Reputation: 479
Python experts:
I have a sentence like:
"this time air\u00e6\u00e3o was filled\u00e3o"
I wish to remove the non-Ascii unicode characters.
I can just the following code and function:
def removeNonAscii(s):
return "".join(filter(lambda x: ord(x)<128, s))
sentence = "this time air\u00e6\u00e3o was filled\u00e3o"
sentence = removeNonAscii(sentence)
print(sentence)
then it shows up: "this time airo was filledo"
, works great to remove "\00.."
but when I write the sentence in a file, and then read it and make as a loop:
def removeNonAscii(s):
return "".join(filter(lambda x: ord(x)<128, s))
hand = open('test.txt')
for sentence in hand:
sentence = removeNonAscii(sentence)
print(sentence)
it shows "this time air\u00e6\u00e3o was filled\u00a3o"
it doesn't work at all. What happens here? if the function works, it should not
be that way....
Upvotes: 3
Views: 3085
Reputation: 5515
I have a feeling that instead of having the actual non-ascii
characters, the text in your file is actually displaying the utf-8 sequence for the character, ie instead of whatever character you think is there, it is actually the code \u00--
and so when you run your code, it reads every character and sees that they are completely fine so the filter leaves them.
IF this is the case, use this:
import re
def removeNonAscii(s):
return re.sub(r'\\u\w{4}','',s)
and it will take away all instances of '\u----'
example:
>>> with open(r'C:\Users\...\file.txt','r') as f:
for line in f:
print(re.sub(r'\\u\w{4}','',line))
this time airo was filledo
where file.txt has:
this time air\u00e6\u00e3o was filled\u00a3o
Upvotes: 2

● **Requirements**
Answer these questions about the forum thread on removing non-ASCII characters in Python:
1. In the first version of the function, which characters does the filter keep?
2. What output does the poster get when the function runs on the sentence defined directly in the code?
3. Which module does the reply import for its alternative function?
The entries that come next are separate material and have no connection to the text above.

● **Supplied entries**
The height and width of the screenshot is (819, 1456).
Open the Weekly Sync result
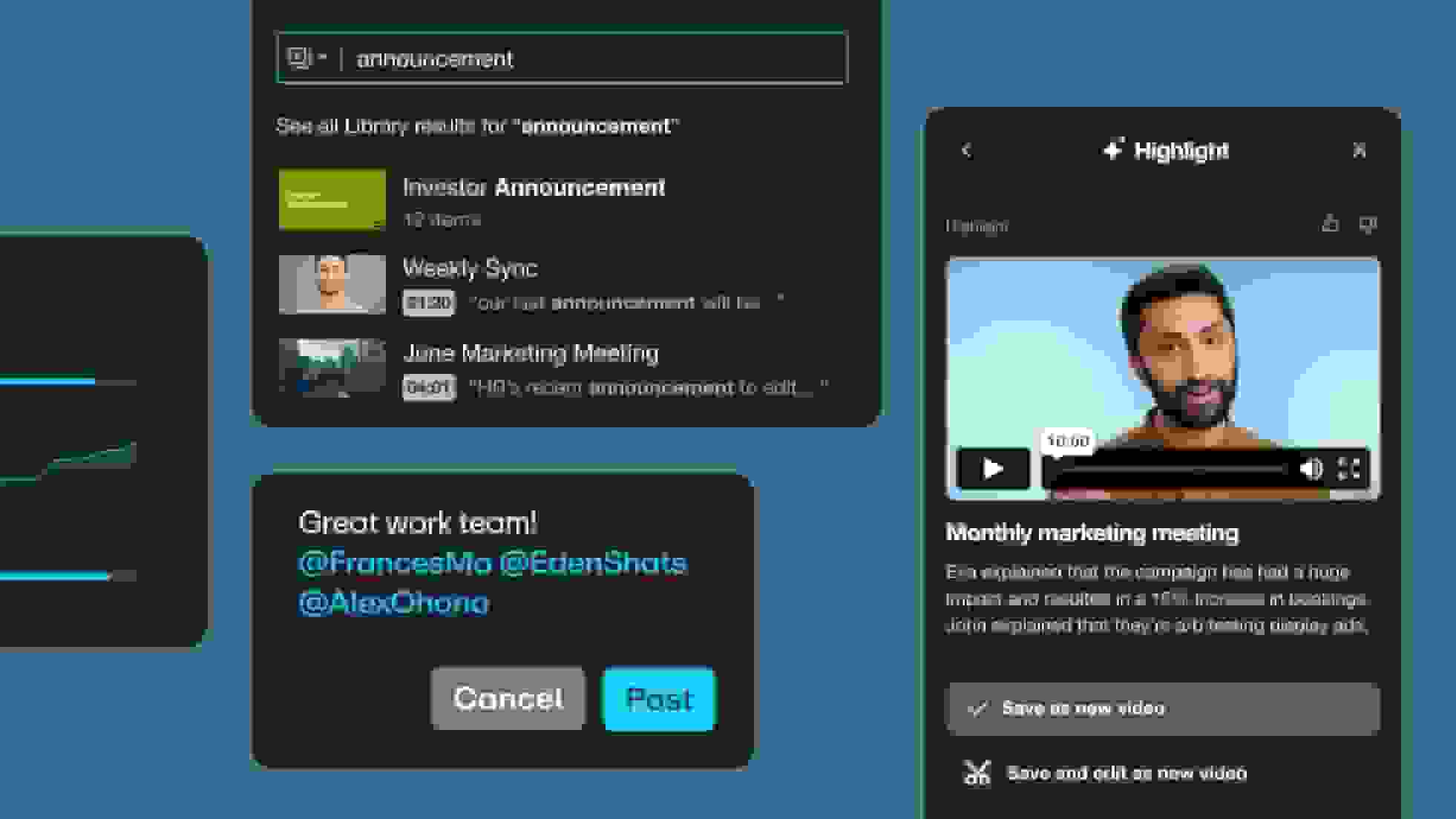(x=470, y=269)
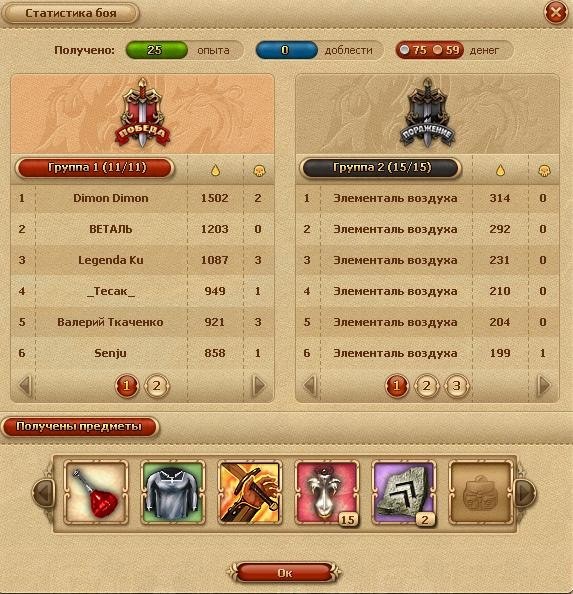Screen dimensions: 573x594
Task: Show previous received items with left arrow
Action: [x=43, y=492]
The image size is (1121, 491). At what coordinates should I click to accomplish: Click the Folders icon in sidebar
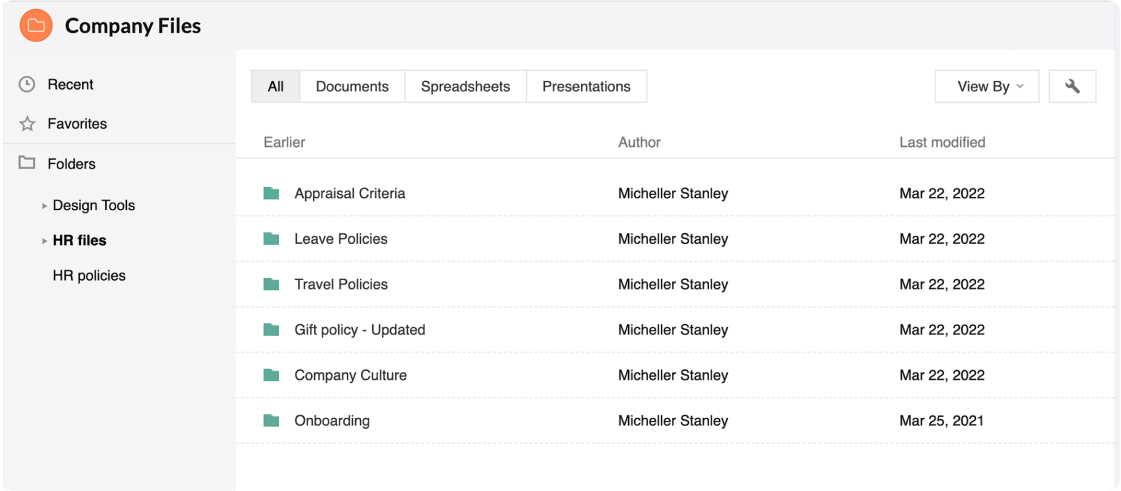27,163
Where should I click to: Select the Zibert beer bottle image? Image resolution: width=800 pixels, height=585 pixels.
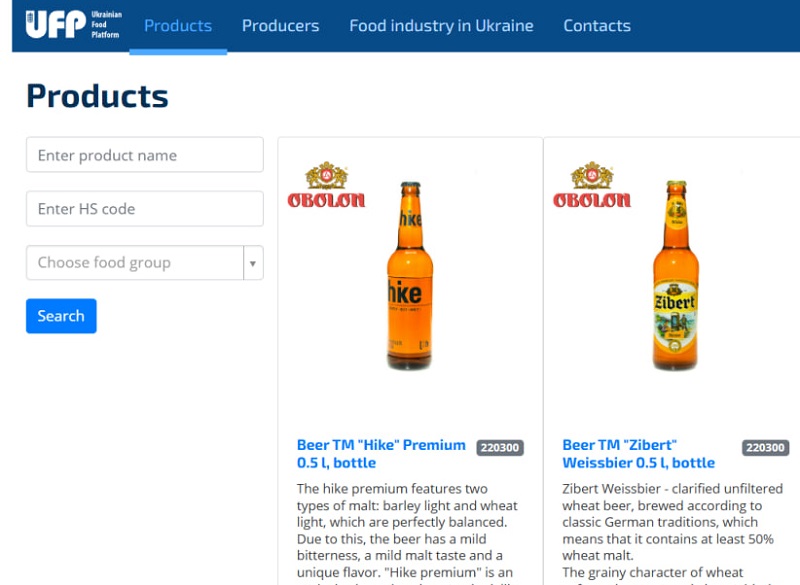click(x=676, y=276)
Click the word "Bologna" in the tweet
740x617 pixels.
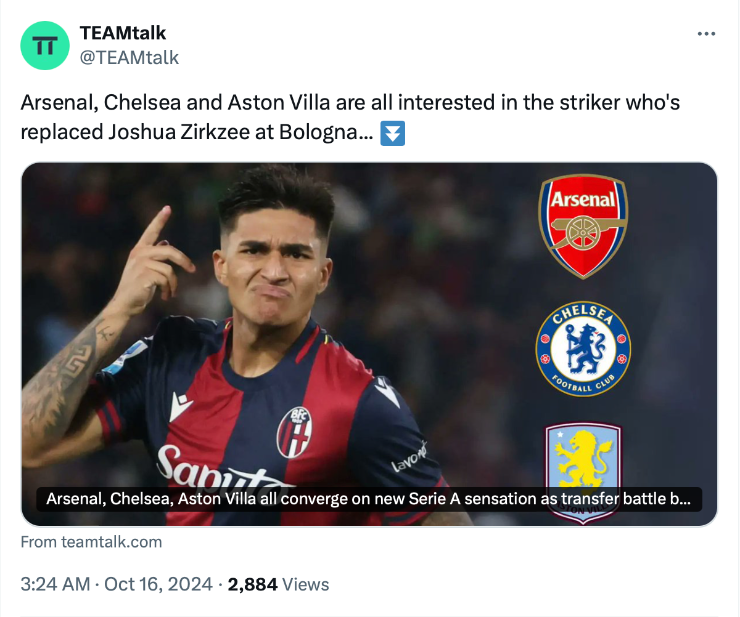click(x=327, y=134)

● **Written answer**
1. Characters whose ord value is less than 128.
2. "this time airo was filledo"
3. re